Un jeune sculpteur de talent, M. Noël, s’y est essayé sans autant de succès que M. Falguière. Celui-ci s’inspirait de Shakspeare ; celui-là s’est inspiré de Goethe, mais avec moins de bonheur. Sa Marguerite ne ressemble pourtant pas à l’héroïne trop admirée d’Ary Scheffer ; elle a de bien autres prétentions que cette blonde et pâle enfant germanique. Nue jusqu’à la ceinture, debout à côté de son enfant mort, un pied sur la cassette dont lui a fait présent son séducteur, les bras tordus et les mains jointes à l’envers au-dessus de sa tête, elle essaie de mimer, par cette laborieuse attitude, tout l’intérêt tragique du poème. Il faut avouer qu’elle y réussit mal, et qu’elle se démène bien inutilement.
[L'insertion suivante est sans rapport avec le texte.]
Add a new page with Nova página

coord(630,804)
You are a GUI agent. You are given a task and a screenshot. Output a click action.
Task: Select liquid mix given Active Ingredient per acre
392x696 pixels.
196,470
C’est en vain qu’elle se tord le cou, qu’elle fait sortir sa hanche droite, rentrer en dedans son genou gauche, craquer les os et les muscles de ses bras ; ce sont là des contorsions d’atelier, et non des gestes de folie ou de désespoir. Ces savantes dislocations ne nous diraient rien sans le petit cadavre d’enfant qui roule sous ses pieds, et qui nous dénonce la mère coupable. Le tout est d’un dessin outré, exagéré, renflé à dessein, mais en apparence creux et cassé, d’une facture fausse et prétentieuse,

  1. Voilà du romarin, c’est pour le souvenir. Voilà des pensées, c’est pour la pensée ; voilà du fenouil et des colombines ; voilà de la rue pour vous, et j’en garde pour moi. Voilà une marguerite. Je voudrais vous donner des violettes, mais elles se sont toutes fanées quand mon père est mort.